Exercise requirements — From the first line to the last, restate every record word for word, leaving out the pictures.
____
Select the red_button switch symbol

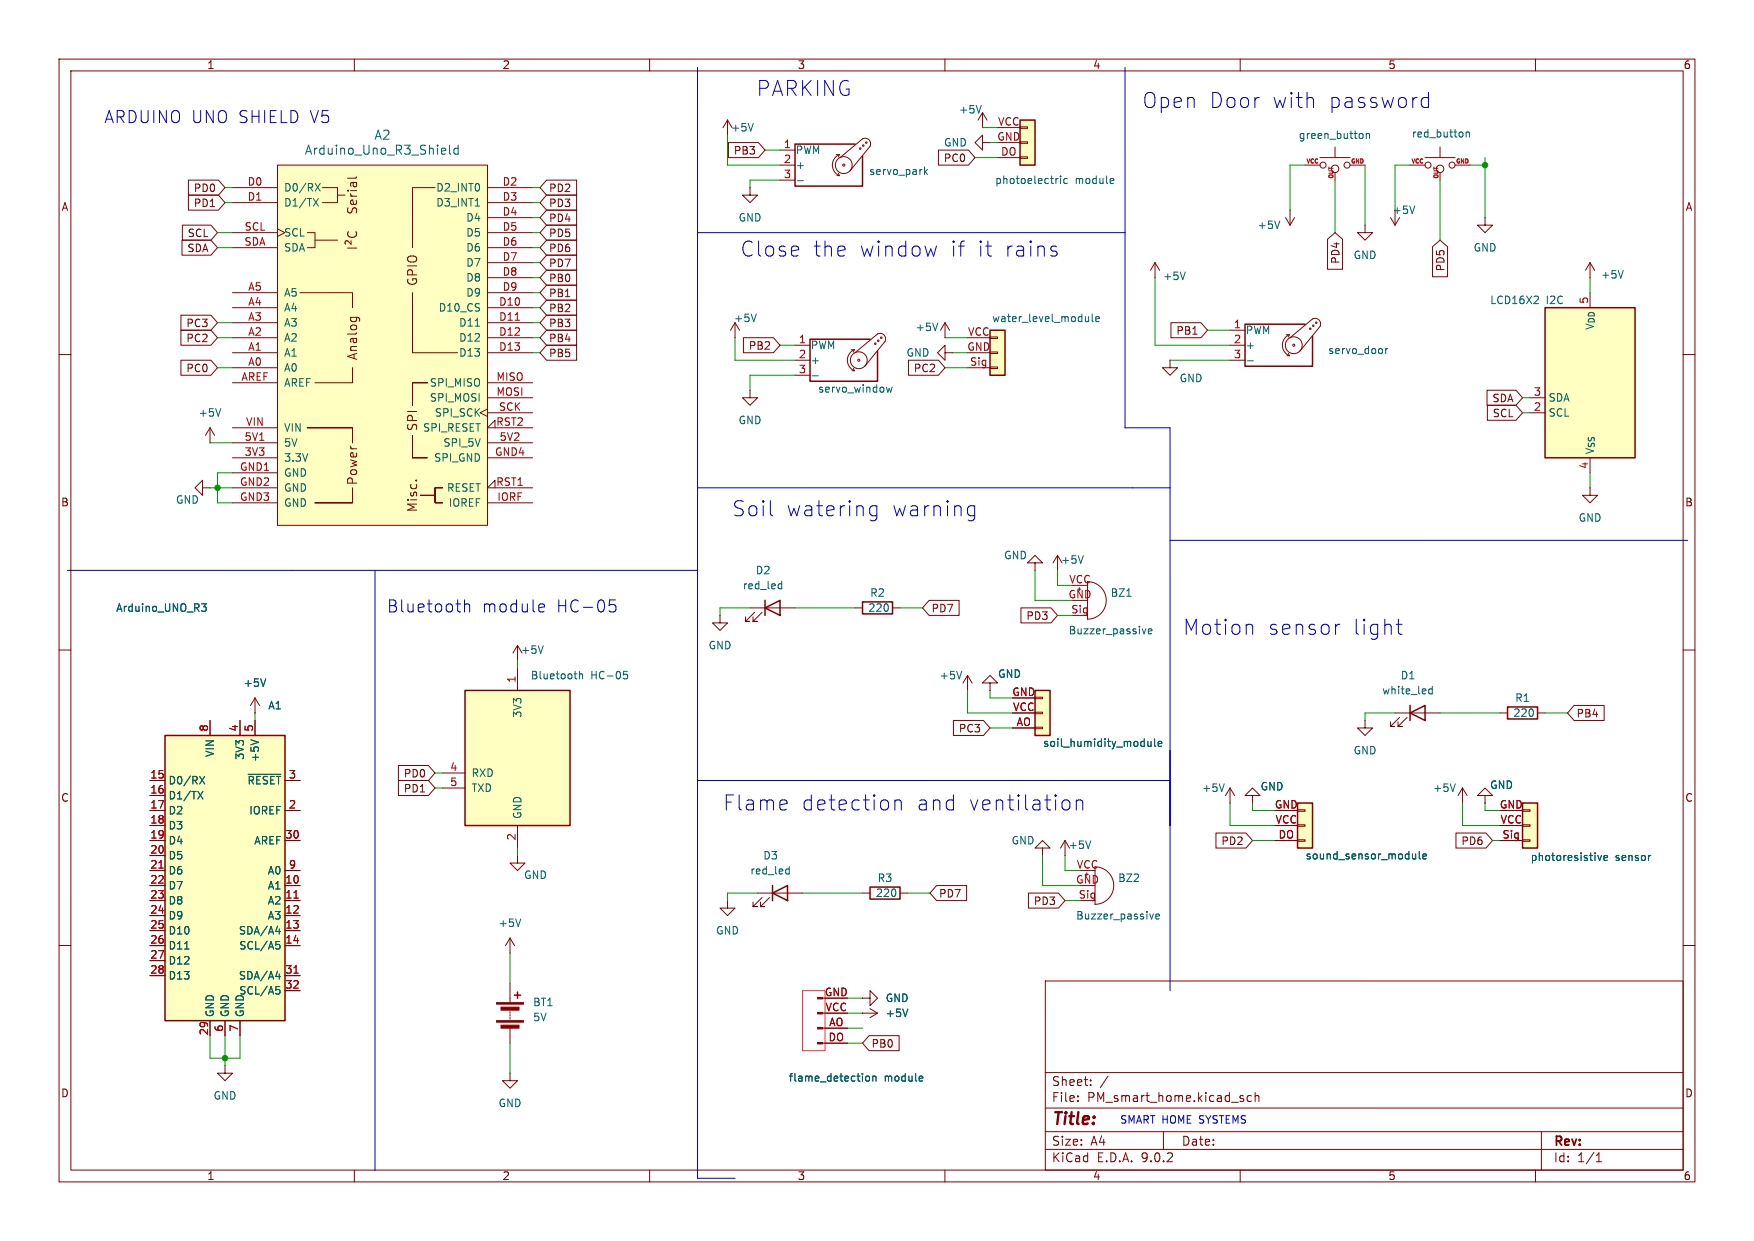1440,164
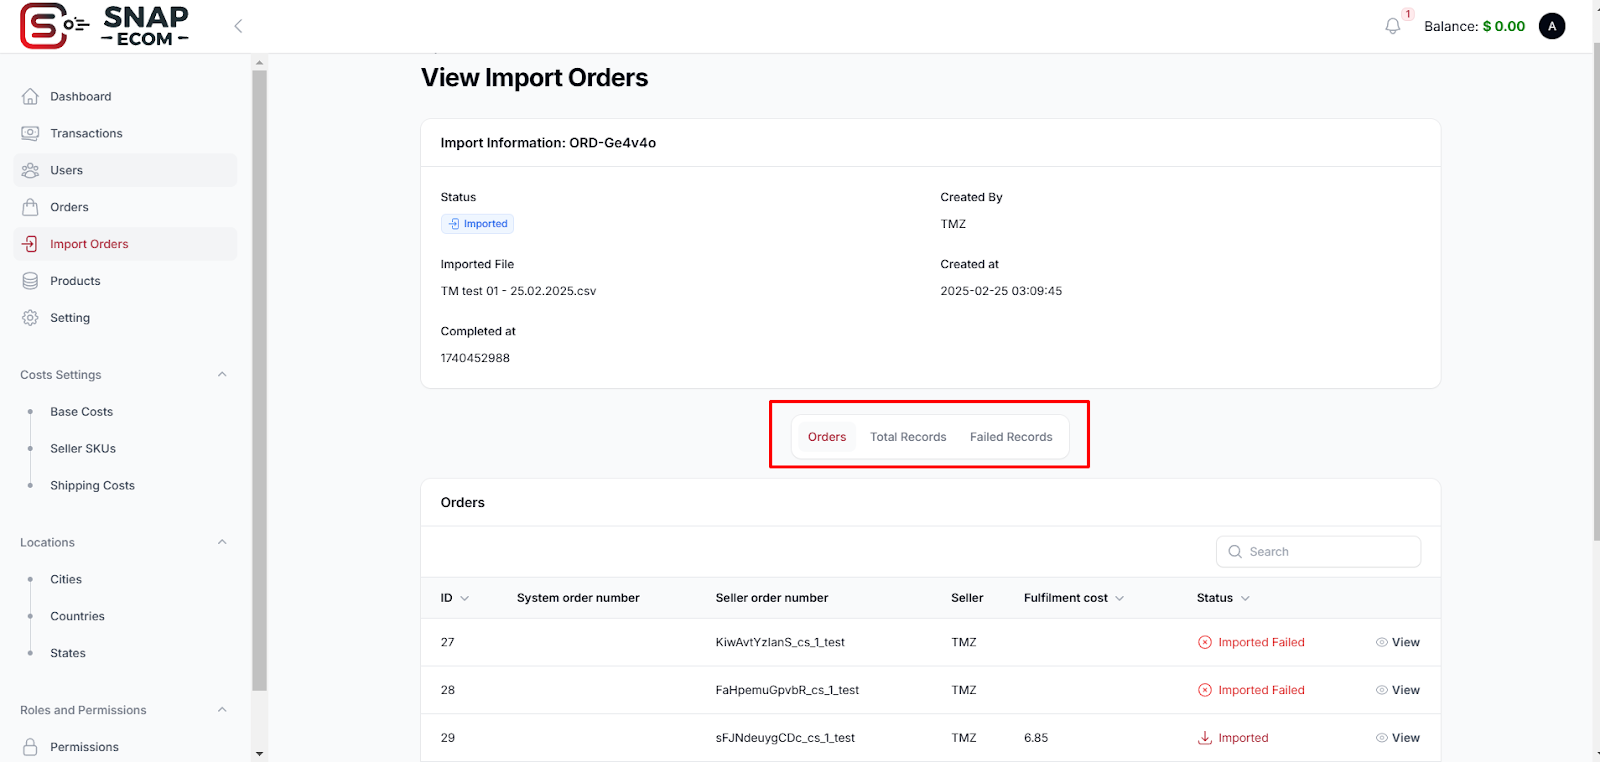
Task: Click the Products database icon
Action: tap(30, 281)
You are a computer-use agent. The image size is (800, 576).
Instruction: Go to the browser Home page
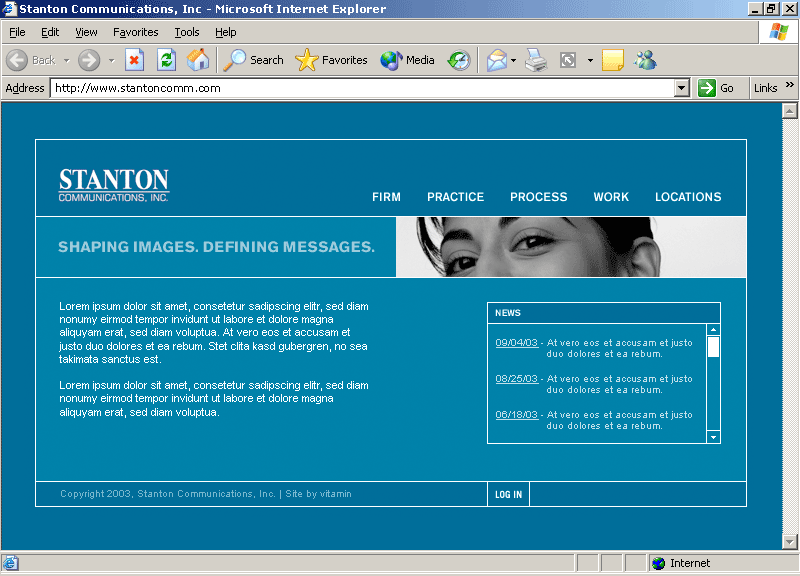pyautogui.click(x=198, y=60)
____
Written reply —
Select the red_button switch symbol

1440,164
Task: Click the Products database icon
Action: tap(30, 281)
You are a computer-use agent. The image size is (800, 576).
Instruction: Go to the browser Home page
pyautogui.click(x=198, y=60)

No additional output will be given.